前面カメラの位置を考慮すると、使いやすさはまちまちです。
カメラのサイズ、カメラの配置
Apple は、iPad の前面と背面の両方をカバーするカメラ システムに 2 つの根本的な変更を加えました。
リアカメラがアップグレードされました
背面でより目に付く変更点は、筐体背面と面一だった小さなレンズが大きくなったことです。このサイズアップにはちゃんとした理由があります。カメラの画素数が8MPから12MPにアップし、f/1.8の絞り値、5枚構成のレンズ、そしてFocus Pixelsによるオートフォーカス機能が搭載されたからです。
このカメラには、5倍デジタルズーム、スマートHDR3、ソフトウェアによる63MPパノラマ、自動画像安定化、バーストモードが搭載されています。

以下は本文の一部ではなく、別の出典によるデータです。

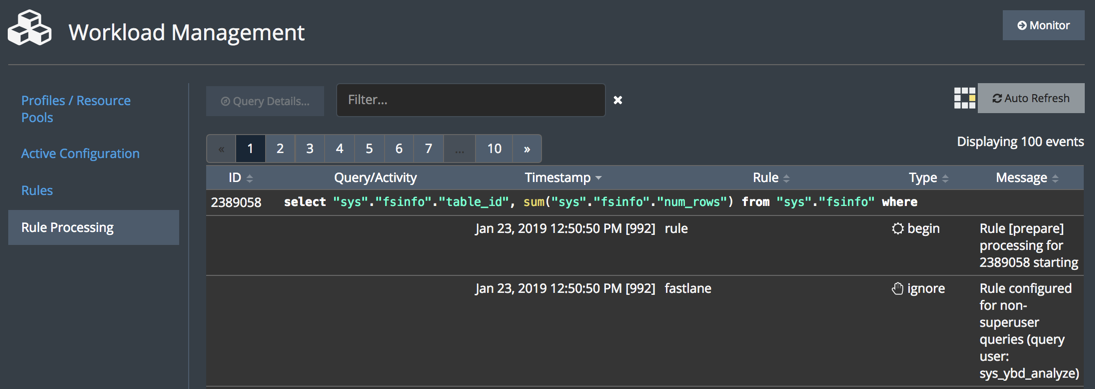Go to next page with » arrow
The height and width of the screenshot is (389, 1095).
click(527, 149)
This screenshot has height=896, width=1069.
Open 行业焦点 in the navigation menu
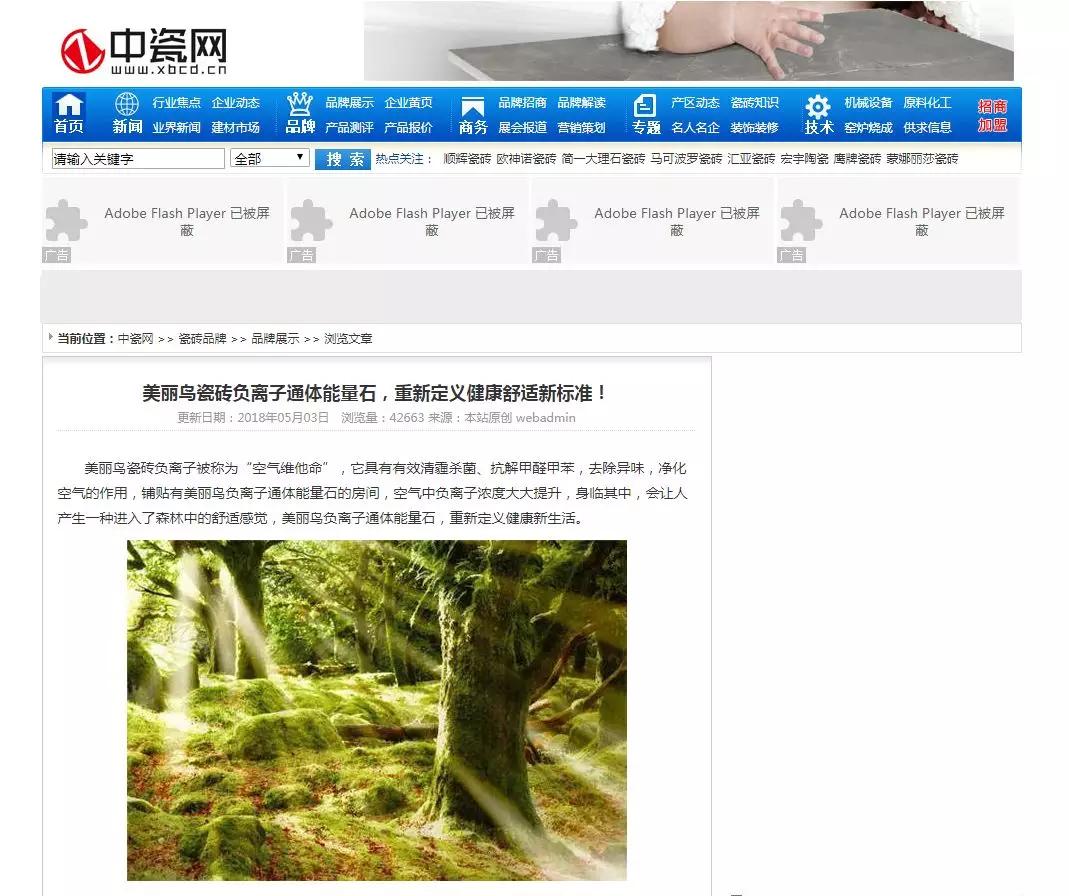coord(176,103)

動画撮影に関しては、iPadはついに4K解像度(最大60fps)に対応しました。これは以前のモデルの1080pから向上しています。お馴染みの240fps 1080pスローモーションに加え、タイムラプス撮影オプション、動画手ぶれ補正機能に加え、1080pシネマティック動画手ぶれ補正機能、そして連続オートフォーカスも搭載されています。

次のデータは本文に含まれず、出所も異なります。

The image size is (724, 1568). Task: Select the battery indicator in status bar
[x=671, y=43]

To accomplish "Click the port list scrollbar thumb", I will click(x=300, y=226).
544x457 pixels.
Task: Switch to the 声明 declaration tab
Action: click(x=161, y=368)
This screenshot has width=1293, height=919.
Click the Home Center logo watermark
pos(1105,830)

iPadで写真を撮るのは、まだ滑稽に見えますが、実際にそういうこともあります。より高解像度のカメラはいつでも歓迎です。写真だけでなく、スキャンした書類の画質も向上します。
カメラシステムにおける最大の変更点は、おそらく前面カメラの位置変更でしょう。Appleは前面カメラをiPadディスプレイ上部から側面ベゼルに移動しました。
前面カメラは長辺側に配置
この変更により、iPad を横向きで FaceTime 通話に使用する場合、カメラが中央線上に配置され、縦向きで保持した場合はカメラが片側に移動します。
Appleは現在、このセルフィーカメラを「ランドスケープ・ウルトラワイドカメラ」と呼んでいますが、これはおそらく、新しい配置のため、そう呼ばれているのでしょう。それ以外は、フロントカメラは第9世代と同じです。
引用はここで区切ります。